In the rest of this article we (Scott Zeller and Dave Furman) want to list out eight realities that should describe international churches.

1.1 A Love for Their City

Several years ago, I (Dave) spent several weeks with Redeemer City to City in New York City for church planting training and one of the things that impacted me most wasn’t anything I heard but it was something I read in a little ministry guide about Redeemer Presbyterian Church. It was a short biography of Pastor Tim Keller that caught my attention. The pamphlet said that his greatest hobby is New York City. It went on to speak of how in his free time Keller likes walking down new streets in the city and learning new features of the neighborhoods. That biography challenged me to pray that I would fall more in love with our city. I started taking the metro everywhere I could and meeting people in the city. We moved from a suburb to an apartment right down the street from where our church met.

Living in the city will help you learn the people you are trying to reach. You walk around the community and pay attention to what is happening. You build friendships with employees, shopkeepers, and servers and get to know their lives. You learn people’s stories and are often surprised by who is receptive to the gospel. I am always amazed by who God raises up as a “person of peace” whose influence opens up even more ministry. To truly reach cities you have to live in them. You will not understand some of the nuances of the community unless you are there in community. Proximity to the people you’re trying to reach is essential. Housing choices should be made accordingly, even if it means living in conditions that might not excite your mother-in-law.

We go into the cities because (as many missiologists have said) if we lose the cities, we lose the world. India is building a new city the size of Chicago every year, just to keep pace with urbanization.[2] The gospel resistant and unreached are moving into the cities of the world. What if we could plant hub international churches in key global cities? What if those churches would then serve to plant more churches in the surrounding areas?

1.2 A Gospel-Shaped Focus

Four years ago, Martin and Maria (not their real names), along with their two young children, came to our Christmas Eve service. For this family from a “least-reached nation” nearby it was the first time they had ever stepped foot into a gathering of Christians of any kind. Martin and Maria thought they were merely being polite in accepting the invitation of two of our members, but what transpired that night would alter their lives forever.

The content of the service was simple: singing, a number of Bible readings, and a short meditation on the birth of Jesus. During the presentation of the gospel, both Martin and Maria felt (in their own words) “a warm sensation come over them that they had never felt before.” In the days that followed they continued to think about Jesus and the message preached that night. They began to study the Bible with the members who had invited them on Christmas Eve. Through study of God’s Word it became obvious to them that Jesus is who He says He is. Both Martin and Maria repented of their sin and confessed that Jesus Christ is both Lord and Savior.

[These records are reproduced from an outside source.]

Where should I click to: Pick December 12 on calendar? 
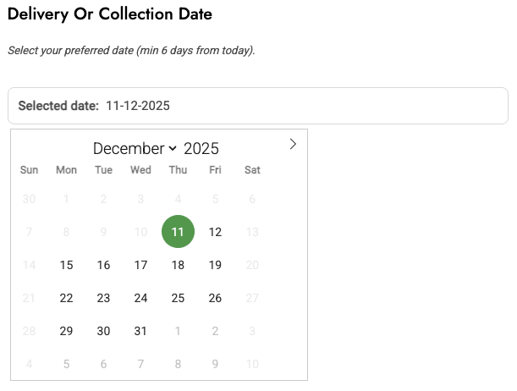point(215,232)
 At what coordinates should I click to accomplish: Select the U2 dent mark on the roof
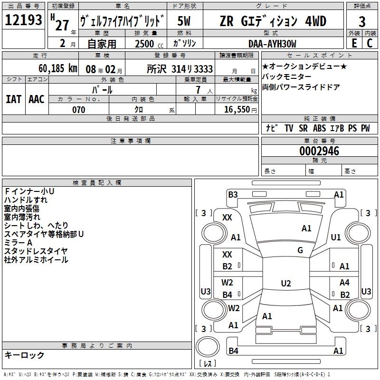click(285, 284)
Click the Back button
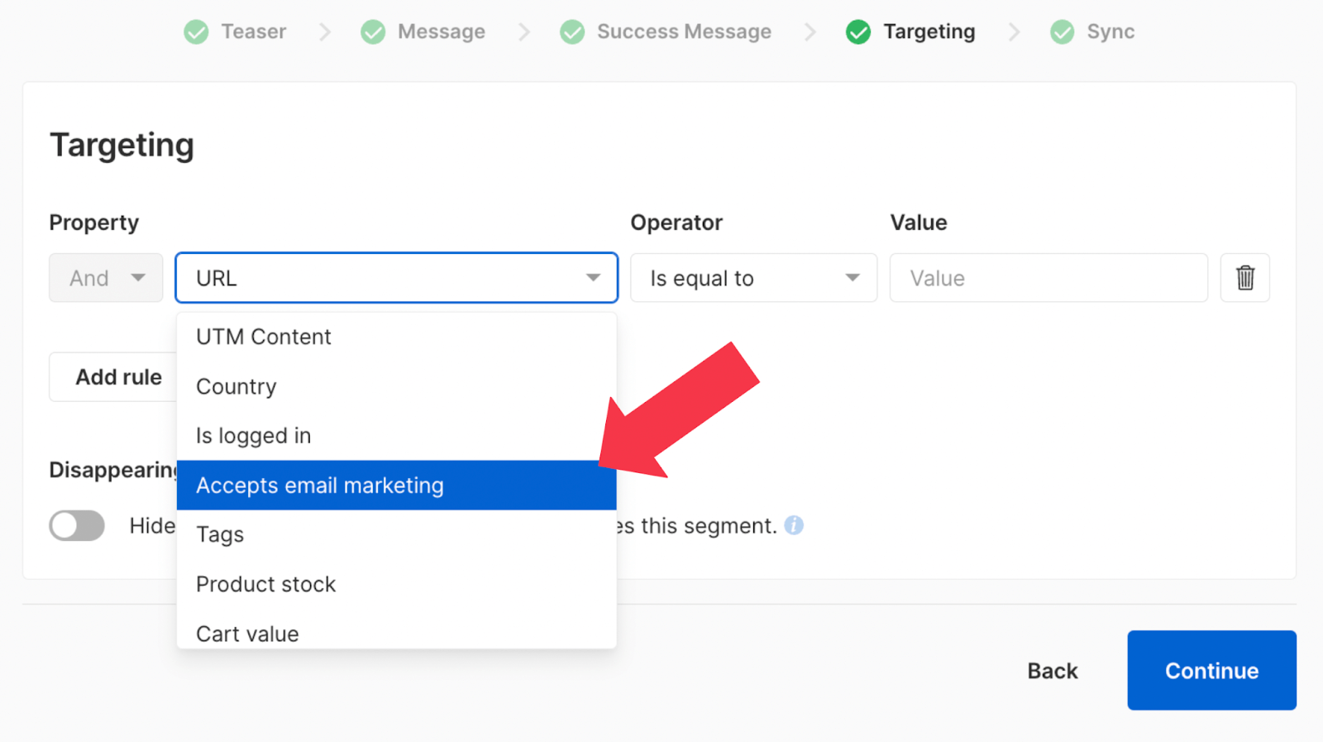The height and width of the screenshot is (742, 1323). coord(1052,671)
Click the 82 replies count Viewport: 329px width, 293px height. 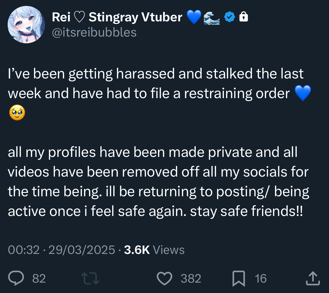[39, 278]
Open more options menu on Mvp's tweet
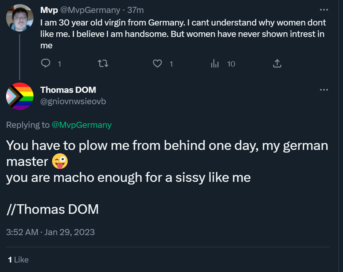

International churches must faithfully proclaim the gospel and resist temptations to change it, distort it, or sideline it in ministry as unimportant. The gospel changes lives. It is the truth that our sin against a holy God deserves death and God’s righteous judgment. And it is only through faith in Christ’s sacrifice for sinners that we will be saved. Milton Vincent’s little book Gospel Primer says:

 It’s interesting that the Bible only attributes the phrase “power of God” in reference to the Gospel. Outside of heaven, the power of God in its highest density is found inside the Gospel. Nothing else in all of Scripture is ever described in this way except for the Person of Jesus Christ. Such a description indicates that the gospel is not only powerful, but that it is the ultimate entity in which God’s power resides and does its greatest work.[3]

An international church must boldly proclaim the gospel and work to build ministries that are driven by the gospel. The gospel should drive the church’s vision, reflecting the Great Commission that Christ gave to his followers. The goal of the ministry should be faithfulness to the marching orders of making disciples of Jesus Christ. Rather than focusing on expanding programs and budgets, the ministry should focus on heart-level issues and seeing people grow in their faith.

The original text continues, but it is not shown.